Select based on the number of appearances of an id in another table

I have a table B with cids and cities. I also have a table C that has these cids with extra information. I want to list all the cids in table C that are associated with ALL appearances of a given city in Table B.
My current solution relies on counting the number of times the given city appears in Table B and selecting only the cids that appear that many times. I don't know all the SQL syntax yet, but is there a way to select for this kind of pattern?
My current solution:
SELECT Agents.aid
FROM Agents, Customers, Orders
WHERE (Customers.city='Duluth')
AND (Agents.aid = Orders.aid)
AND (Customers.cid = Orders.cid)
GROUP BY Agents.aid
HAVING count(Agents.aid) > 1
It only works because I know right now with the HAVING statement.
Thanks for the help. I wasn't sure how to google this problem, since it's pretty specific.
EDIT: I'm pinpointing my problem a bit. I need to know how to determine if EVERY row in a table has a certain value for a field. Declaring a variable and counting the rows in a sub-selection and filtering out my results by IDs that appear that many times works, but It's really ugly.
There HAS to be a way to do this without explicitly count()ing rows. I hope.
Not an answer to your question, but a general improvement.
I'd recommend using JOIN syntax to join your tables together.
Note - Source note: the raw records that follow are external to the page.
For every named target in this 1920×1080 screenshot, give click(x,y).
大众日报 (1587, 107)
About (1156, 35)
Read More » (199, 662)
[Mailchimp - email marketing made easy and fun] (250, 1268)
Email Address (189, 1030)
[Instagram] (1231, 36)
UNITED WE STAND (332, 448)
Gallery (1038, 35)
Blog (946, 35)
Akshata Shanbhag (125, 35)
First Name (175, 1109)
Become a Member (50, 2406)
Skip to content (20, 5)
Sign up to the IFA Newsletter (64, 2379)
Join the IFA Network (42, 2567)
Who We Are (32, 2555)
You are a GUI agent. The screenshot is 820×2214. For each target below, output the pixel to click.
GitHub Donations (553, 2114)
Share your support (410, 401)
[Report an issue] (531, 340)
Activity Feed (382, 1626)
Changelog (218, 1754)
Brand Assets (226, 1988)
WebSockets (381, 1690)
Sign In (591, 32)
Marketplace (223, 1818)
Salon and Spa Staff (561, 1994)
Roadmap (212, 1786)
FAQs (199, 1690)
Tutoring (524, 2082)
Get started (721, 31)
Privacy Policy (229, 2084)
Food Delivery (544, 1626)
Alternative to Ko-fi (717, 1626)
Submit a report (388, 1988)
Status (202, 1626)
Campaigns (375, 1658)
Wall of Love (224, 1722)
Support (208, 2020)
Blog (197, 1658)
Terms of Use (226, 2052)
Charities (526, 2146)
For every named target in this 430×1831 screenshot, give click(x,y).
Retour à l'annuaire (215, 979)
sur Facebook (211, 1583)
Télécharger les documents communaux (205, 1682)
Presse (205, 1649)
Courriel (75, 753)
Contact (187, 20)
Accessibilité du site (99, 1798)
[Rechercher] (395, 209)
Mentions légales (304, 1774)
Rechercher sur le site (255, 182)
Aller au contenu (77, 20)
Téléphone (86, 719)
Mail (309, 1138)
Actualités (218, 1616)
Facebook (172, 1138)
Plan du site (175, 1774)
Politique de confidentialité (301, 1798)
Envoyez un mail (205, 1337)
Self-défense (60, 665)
This would change your query to be:
SELECT Agents.aid
FROM Agents
INNER JOIN Orders
ON Agents.aid = Orders.aid
INNER JOIN Customers
ON Customers.cid = Orders.cid
WHERE Customers.city='Duluth'
GROUP BY Agents.aid
HAVING count(Agents.aid) > 1
What variant of SQL are you using?
To start with, you can (and should) use JOIN instead of doing it in the WHERE clause, e.g.,
select Agents.aid
from Agents
join Orders on Agents.aid = Orders.aid
join Customers on Customers.cid = Orders.cid
where Customers.city = 'Duluth'
group by Agents.aid
having count(Agents.aid) > 1
After that, I'm afraid I might be a little lost. Using the table names in your example query, what (in English, not pseudocode) are you trying to retrieve? For example, I think your sample query is retrieving the PK for all Agents that have been involved in at least 2 Orders involving Customers in Duluth.
Also, some table definitions for Agents, Orders, and Customers might help (then again, they might be irrelevant).
I'm not sure if I understood you problem, but I think the following query is what you want:
SELECT *
FROM customers b
INNER JOIN orders c USING (cid)
WHERE b.city = 'Duluth'
AND NOT EXISTS (SELECT 1
FROM customers b2
WHERE b2.city = b.city
AND b2.cid <> cid);
Probably you will need some indexes on these columns.